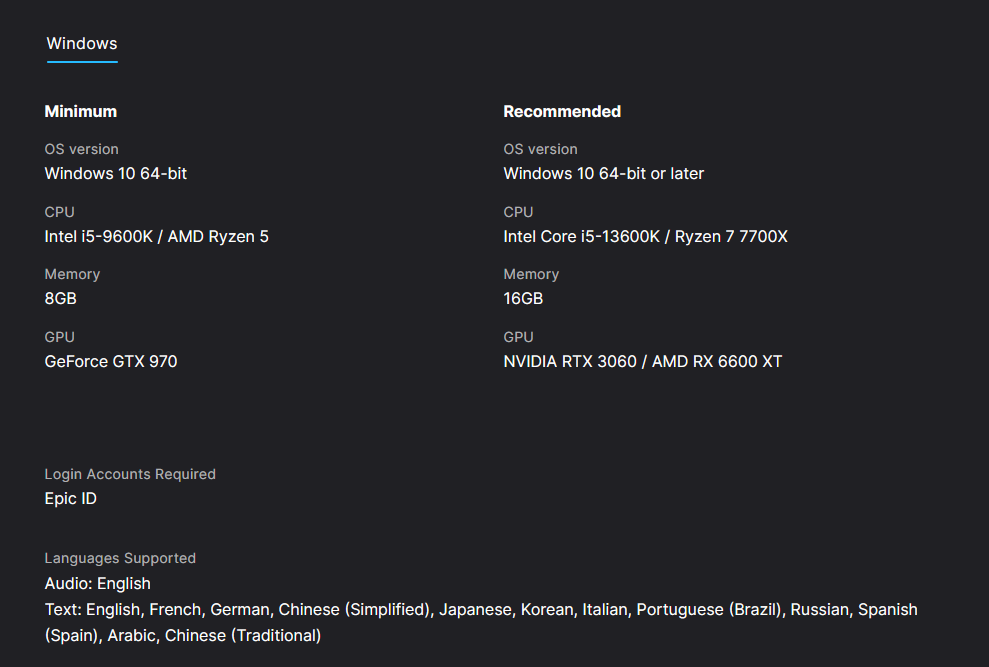Click the "Intel i5-9600K / AMD Ryzen 5" text

point(156,237)
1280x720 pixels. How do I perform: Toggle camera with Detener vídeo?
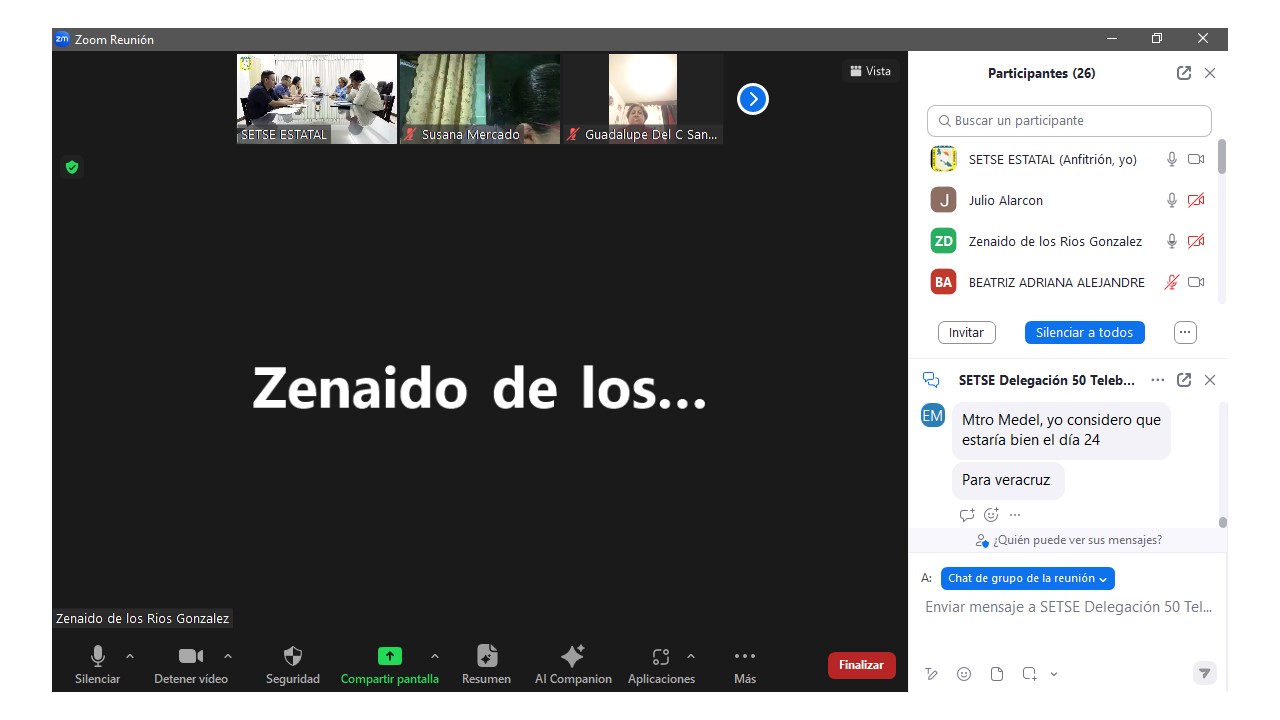pyautogui.click(x=190, y=657)
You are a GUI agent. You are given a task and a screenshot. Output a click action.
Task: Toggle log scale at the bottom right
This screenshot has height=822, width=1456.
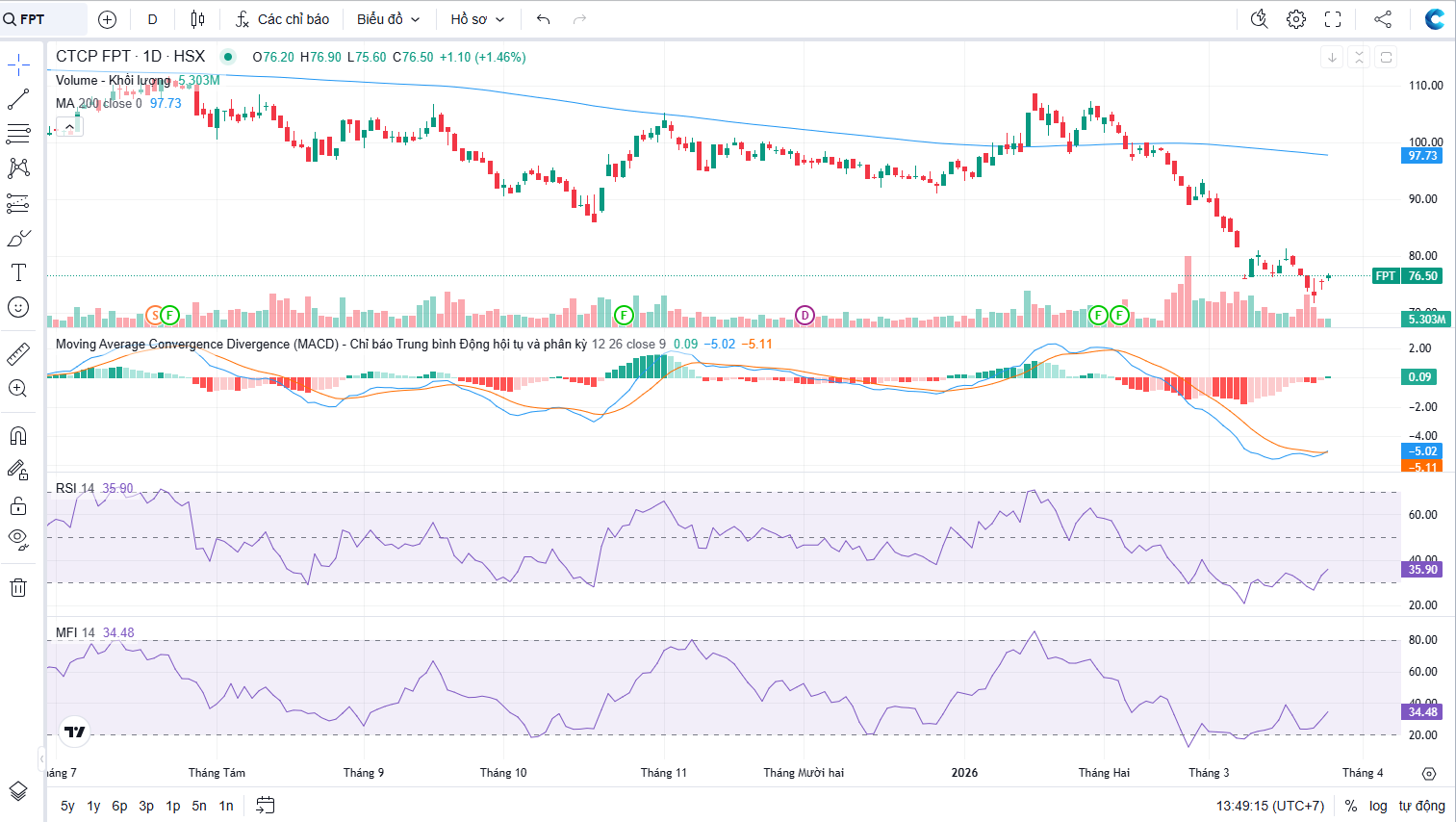(x=1378, y=806)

------------------------------

→ **What this task involves**
Everything from the line containing "1280x720 pixels. How" through the end of the data should be printed exactly, line for line, except the pictures.

→ **Answer for the task**
1280x720 pixels. How do I perform: Toggle camera with Detener vídeo?
pyautogui.click(x=190, y=657)
You are a GUI agent. You are given a task and a screenshot. Output a click action.
Task: Toggle log scale at the bottom right
This screenshot has height=822, width=1456.
(x=1378, y=806)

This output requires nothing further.